GPU or CPU?

For a couple of years now, general-purpose computation on the gpu (GPGPU) has been all the rage to get the last bit of performance for many data-intensive algorithms, including computer vision on the gpu. Claims of 100-fold speed-ups are not unheard of and 10-fold is pretty common. Now, a couple of researchers from Intel have published a paper where they compare optimized CPU code (using Intels MKL) with optimized GPU code and find that, on average, speed-ups are more in the 2.5 range.

My first though was: Of course, these are Intel guys, they don't like GPUs, so they are biased. Indeed, some criticism could be levelled at the paper: For example, they only compare single algorithms, but it is well known that some overhead exists for transferring the data to the GPU. Therefore, a succession of algorithms could well achieve higher speed-ups.

However, that seems a little beside the point. I'm not surprised Intels engineers can optimize numeric algorithms well and I believe their numbers are sound. These are some of the most knowledgable experts in the area. By the same argument, I'm not surprised that GPU-experts can produce amazingly fast algorithms on the GPU.

The thing is: Can other people do it, too? It has been the case for a long time that experts could produce code that is vastly better optimized, and vastly faster, than the everyday programmer. Why should that be different with multi-core or highly-parallel processors?
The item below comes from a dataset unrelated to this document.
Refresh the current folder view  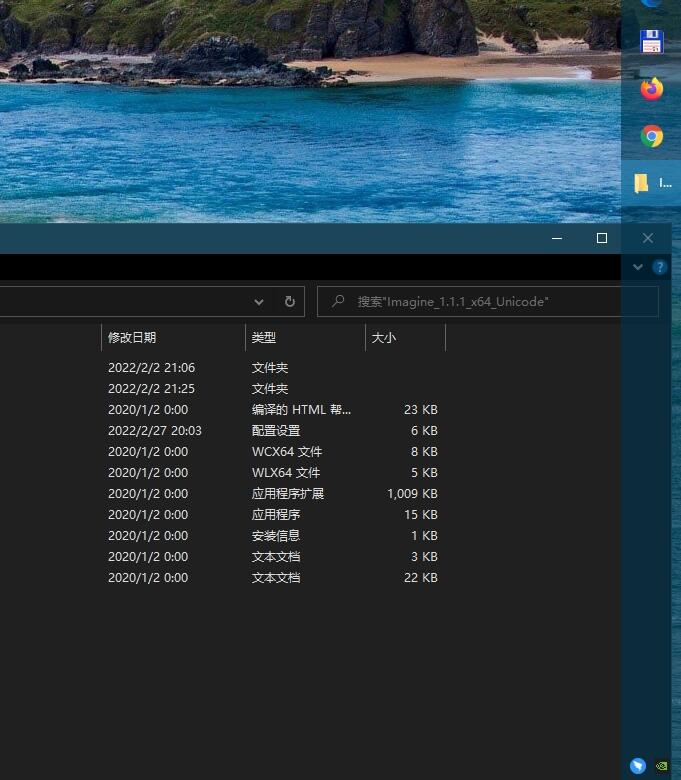coord(289,301)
The thing is: Maybe OpenCL is a game changer here, because it puts limitations on what you can express, thus making the optimizers task easier. I don't know who put more effort development into it -- the MKL guys or the CUDA guys, but my impression is that the CUDA approach is more scalable, because it has a model that is better suited. I'm putting my bets on stuff such as OpenCL4Java and I also like stuff such as ScalaCL very much. These things could put the vast computing power into the hands of many more people.